*** Block opens ***
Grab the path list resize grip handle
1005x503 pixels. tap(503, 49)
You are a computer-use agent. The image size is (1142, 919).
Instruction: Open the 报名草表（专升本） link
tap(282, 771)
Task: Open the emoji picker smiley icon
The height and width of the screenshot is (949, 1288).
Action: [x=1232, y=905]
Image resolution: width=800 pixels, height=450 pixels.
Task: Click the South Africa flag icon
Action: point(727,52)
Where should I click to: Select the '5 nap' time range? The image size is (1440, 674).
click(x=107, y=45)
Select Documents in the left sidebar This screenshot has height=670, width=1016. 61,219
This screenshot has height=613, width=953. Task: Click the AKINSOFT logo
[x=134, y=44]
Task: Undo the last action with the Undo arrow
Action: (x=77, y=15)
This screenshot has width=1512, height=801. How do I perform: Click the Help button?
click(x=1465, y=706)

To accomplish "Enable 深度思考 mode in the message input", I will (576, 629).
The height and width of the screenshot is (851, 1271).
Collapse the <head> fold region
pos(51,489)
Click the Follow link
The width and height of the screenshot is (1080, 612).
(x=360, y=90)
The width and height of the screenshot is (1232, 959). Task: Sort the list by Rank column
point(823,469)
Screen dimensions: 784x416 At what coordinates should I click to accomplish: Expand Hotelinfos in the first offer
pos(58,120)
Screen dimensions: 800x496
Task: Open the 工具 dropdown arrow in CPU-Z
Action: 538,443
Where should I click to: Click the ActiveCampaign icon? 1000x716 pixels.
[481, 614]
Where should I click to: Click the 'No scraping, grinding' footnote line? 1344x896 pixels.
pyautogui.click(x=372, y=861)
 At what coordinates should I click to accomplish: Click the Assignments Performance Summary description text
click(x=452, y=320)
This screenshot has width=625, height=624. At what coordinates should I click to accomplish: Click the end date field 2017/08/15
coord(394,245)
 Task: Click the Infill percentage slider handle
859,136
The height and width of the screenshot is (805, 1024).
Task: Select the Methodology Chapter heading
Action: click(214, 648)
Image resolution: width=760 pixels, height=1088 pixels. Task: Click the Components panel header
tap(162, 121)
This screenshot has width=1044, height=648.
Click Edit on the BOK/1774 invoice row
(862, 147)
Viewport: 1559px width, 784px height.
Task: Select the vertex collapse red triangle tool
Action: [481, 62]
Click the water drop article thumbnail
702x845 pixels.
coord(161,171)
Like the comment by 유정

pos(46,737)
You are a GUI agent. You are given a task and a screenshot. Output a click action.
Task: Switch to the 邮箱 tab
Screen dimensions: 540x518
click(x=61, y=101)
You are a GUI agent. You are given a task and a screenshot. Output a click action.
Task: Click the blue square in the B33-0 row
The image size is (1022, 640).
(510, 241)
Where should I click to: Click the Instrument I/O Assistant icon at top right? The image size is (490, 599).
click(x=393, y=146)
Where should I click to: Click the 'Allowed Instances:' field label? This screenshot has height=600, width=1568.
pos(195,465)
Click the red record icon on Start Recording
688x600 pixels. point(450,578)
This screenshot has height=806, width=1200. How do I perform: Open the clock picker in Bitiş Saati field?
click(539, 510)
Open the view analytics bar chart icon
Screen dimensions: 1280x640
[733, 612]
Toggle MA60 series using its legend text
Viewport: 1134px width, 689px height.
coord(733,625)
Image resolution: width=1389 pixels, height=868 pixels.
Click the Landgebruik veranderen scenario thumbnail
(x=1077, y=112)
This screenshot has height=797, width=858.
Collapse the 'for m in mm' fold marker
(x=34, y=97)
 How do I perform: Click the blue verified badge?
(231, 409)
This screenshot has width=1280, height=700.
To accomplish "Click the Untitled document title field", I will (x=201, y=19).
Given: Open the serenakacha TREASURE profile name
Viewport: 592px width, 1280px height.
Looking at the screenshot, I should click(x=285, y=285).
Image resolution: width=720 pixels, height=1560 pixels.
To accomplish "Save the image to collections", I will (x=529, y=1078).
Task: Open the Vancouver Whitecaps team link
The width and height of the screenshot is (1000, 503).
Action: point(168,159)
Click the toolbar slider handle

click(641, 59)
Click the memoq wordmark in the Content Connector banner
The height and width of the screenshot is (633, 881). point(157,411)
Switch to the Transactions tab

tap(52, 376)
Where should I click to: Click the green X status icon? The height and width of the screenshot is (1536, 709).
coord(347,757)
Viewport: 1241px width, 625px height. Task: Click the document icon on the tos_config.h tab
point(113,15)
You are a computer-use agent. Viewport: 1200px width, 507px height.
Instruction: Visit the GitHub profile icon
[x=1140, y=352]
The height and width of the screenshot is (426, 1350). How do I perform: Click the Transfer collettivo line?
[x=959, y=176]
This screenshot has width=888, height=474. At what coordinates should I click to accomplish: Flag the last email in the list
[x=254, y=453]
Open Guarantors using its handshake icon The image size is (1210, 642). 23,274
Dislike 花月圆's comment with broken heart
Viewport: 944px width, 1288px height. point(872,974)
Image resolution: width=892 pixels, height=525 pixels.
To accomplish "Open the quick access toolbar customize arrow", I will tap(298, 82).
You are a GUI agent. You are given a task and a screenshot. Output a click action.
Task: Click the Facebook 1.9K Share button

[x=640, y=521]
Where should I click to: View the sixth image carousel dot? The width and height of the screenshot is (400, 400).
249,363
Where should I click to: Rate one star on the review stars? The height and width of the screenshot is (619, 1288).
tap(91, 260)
*** Block closes ***
- **Work instructions**
Repeat all of the data shown above, exactly as it appears.

- **Exercise result**
Grab the path list resize grip handle
1005x503 pixels. tap(503, 49)
You are a computer-use agent. The image size is (1142, 919).
Instruction: Open the 报名草表（专升本） link
tap(282, 771)
Task: Open the emoji picker smiley icon
The height and width of the screenshot is (949, 1288).
Action: [x=1232, y=905]
Image resolution: width=800 pixels, height=450 pixels.
Task: Click the South Africa flag icon
Action: point(727,52)
Where should I click to: Select the '5 nap' time range? The image size is (1440, 674).
click(x=107, y=45)
Select Documents in the left sidebar This screenshot has height=670, width=1016. 61,219
This screenshot has height=613, width=953. Task: Click the AKINSOFT logo
[x=134, y=44]
Task: Undo the last action with the Undo arrow
Action: (x=77, y=15)
This screenshot has width=1512, height=801. How do I perform: Click the Help button?
click(x=1465, y=706)

To accomplish "Enable 深度思考 mode in the message input", I will (576, 629).
The height and width of the screenshot is (851, 1271).
Collapse the <head> fold region
pos(51,489)
Click the Follow link
The width and height of the screenshot is (1080, 612).
(x=360, y=90)
The width and height of the screenshot is (1232, 959). Task: Sort the list by Rank column
point(823,469)
Screen dimensions: 784x416 At what coordinates should I click to accomplish: Expand Hotelinfos in the first offer
pos(58,120)
Screen dimensions: 800x496
Task: Open the 工具 dropdown arrow in CPU-Z
Action: 538,443
Where should I click to: Click the ActiveCampaign icon? 1000x716 pixels.
[481, 614]
Where should I click to: Click the 'No scraping, grinding' footnote line? 1344x896 pixels.
pyautogui.click(x=372, y=861)
 At what coordinates should I click to accomplish: Click the Assignments Performance Summary description text
click(x=452, y=320)
This screenshot has width=625, height=624. At what coordinates should I click to accomplish: Click the end date field 2017/08/15
coord(394,245)
 Task: Click the Infill percentage slider handle
859,136
The height and width of the screenshot is (805, 1024).
Task: Select the Methodology Chapter heading
Action: click(214, 648)
Image resolution: width=760 pixels, height=1088 pixels. Task: Click the Components panel header
tap(162, 121)
This screenshot has width=1044, height=648.
Click Edit on the BOK/1774 invoice row
(862, 147)
Viewport: 1559px width, 784px height.
Task: Select the vertex collapse red triangle tool
Action: [481, 62]
Click the water drop article thumbnail
702x845 pixels.
coord(161,171)
Like the comment by 유정

pos(46,737)
You are a GUI agent. You are given a task and a screenshot. Output a click action.
Task: Switch to the 邮箱 tab
Screen dimensions: 540x518
click(x=61, y=101)
You are a GUI agent. You are given a task and a screenshot. Output a click action.
Task: Click the blue square in the B33-0 row
The image size is (1022, 640).
(510, 241)
Where should I click to: Click the Instrument I/O Assistant icon at top right? The image size is (490, 599).
click(x=393, y=146)
Where should I click to: Click the 'Allowed Instances:' field label? This screenshot has height=600, width=1568.
pos(195,465)
Click the red record icon on Start Recording
688x600 pixels. point(450,578)
This screenshot has height=806, width=1200. How do I perform: Open the clock picker in Bitiş Saati field?
click(539, 510)
Open the view analytics bar chart icon
Screen dimensions: 1280x640
[733, 612]
Toggle MA60 series using its legend text
Viewport: 1134px width, 689px height.
coord(733,625)
Image resolution: width=1389 pixels, height=868 pixels.
Click the Landgebruik veranderen scenario thumbnail
(x=1077, y=112)
This screenshot has height=797, width=858.
Collapse the 'for m in mm' fold marker
(x=34, y=97)
 How do I perform: Click the blue verified badge?
(231, 409)
This screenshot has width=1280, height=700.
To accomplish "Click the Untitled document title field", I will (x=201, y=19).
Given: Open the serenakacha TREASURE profile name
Viewport: 592px width, 1280px height.
Looking at the screenshot, I should click(x=285, y=285).
Image resolution: width=720 pixels, height=1560 pixels.
To accomplish "Save the image to collections", I will (x=529, y=1078).
Task: Open the Vancouver Whitecaps team link
The width and height of the screenshot is (1000, 503).
Action: point(168,159)
Click the toolbar slider handle

click(641, 59)
Click the memoq wordmark in the Content Connector banner
The height and width of the screenshot is (633, 881). point(157,411)
Switch to the Transactions tab

tap(52, 376)
Where should I click to: Click the green X status icon? The height and width of the screenshot is (1536, 709).
coord(347,757)
Viewport: 1241px width, 625px height. Task: Click the document icon on the tos_config.h tab
point(113,15)
You are a computer-use agent. Viewport: 1200px width, 507px height.
Instruction: Visit the GitHub profile icon
[x=1140, y=352]
The height and width of the screenshot is (426, 1350). How do I perform: Click the Transfer collettivo line?
[x=959, y=176]
This screenshot has width=888, height=474. At what coordinates should I click to accomplish: Flag the last email in the list
[x=254, y=453]
Open Guarantors using its handshake icon The image size is (1210, 642). 23,274
Dislike 花月圆's comment with broken heart
Viewport: 944px width, 1288px height. point(872,974)
Image resolution: width=892 pixels, height=525 pixels.
To accomplish "Open the quick access toolbar customize arrow", I will tap(298, 82).
You are a GUI agent. You are given a task and a screenshot. Output a click action.
Task: Click the Facebook 1.9K Share button

[x=640, y=521]
Where should I click to: View the sixth image carousel dot? The width and height of the screenshot is (400, 400).
249,363
Where should I click to: Rate one star on the review stars? The height and width of the screenshot is (619, 1288).
tap(91, 260)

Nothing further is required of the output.